● The data
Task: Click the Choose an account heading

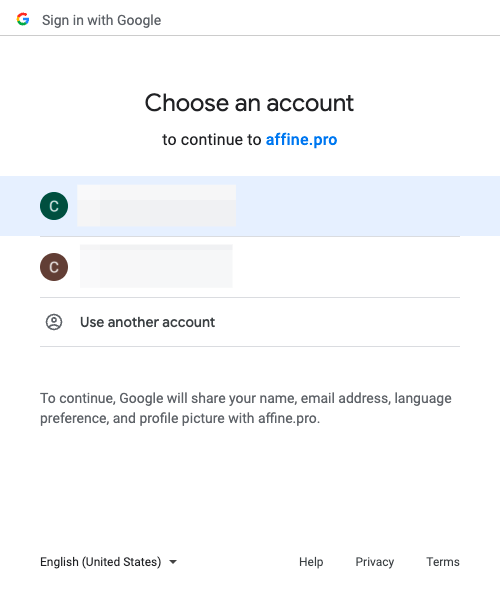Action: pyautogui.click(x=249, y=103)
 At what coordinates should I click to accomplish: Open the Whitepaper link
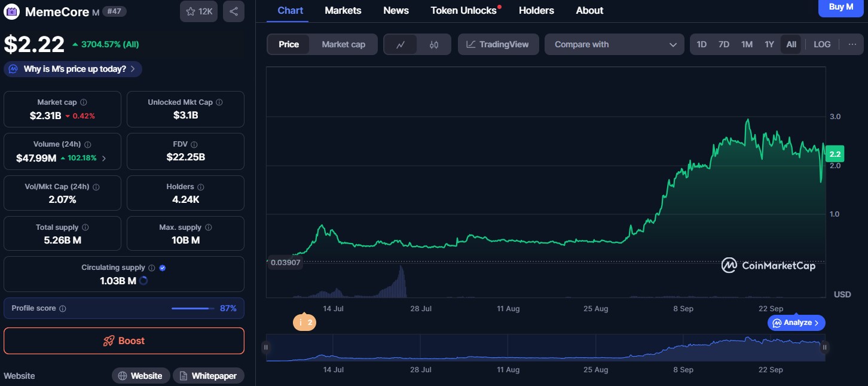[209, 376]
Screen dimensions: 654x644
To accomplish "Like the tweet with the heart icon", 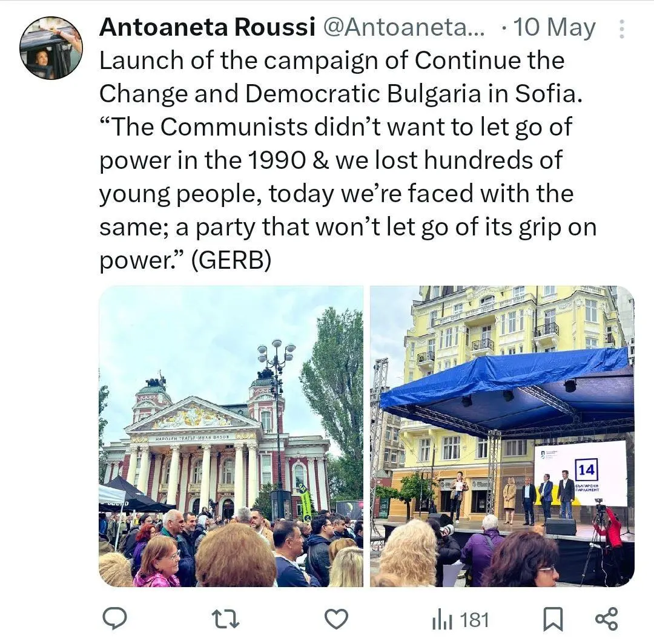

● About this task
When you copy the data above, keep each line exact and omit the pictures.

● Answer area
Task: Click the Choose an account heading

Action: pyautogui.click(x=249, y=103)
 At what coordinates should I click to accomplish: Open the Whitepaper link
[209, 376]
Screen dimensions: 654x644
To accomplish "Like the tweet with the heart icon", 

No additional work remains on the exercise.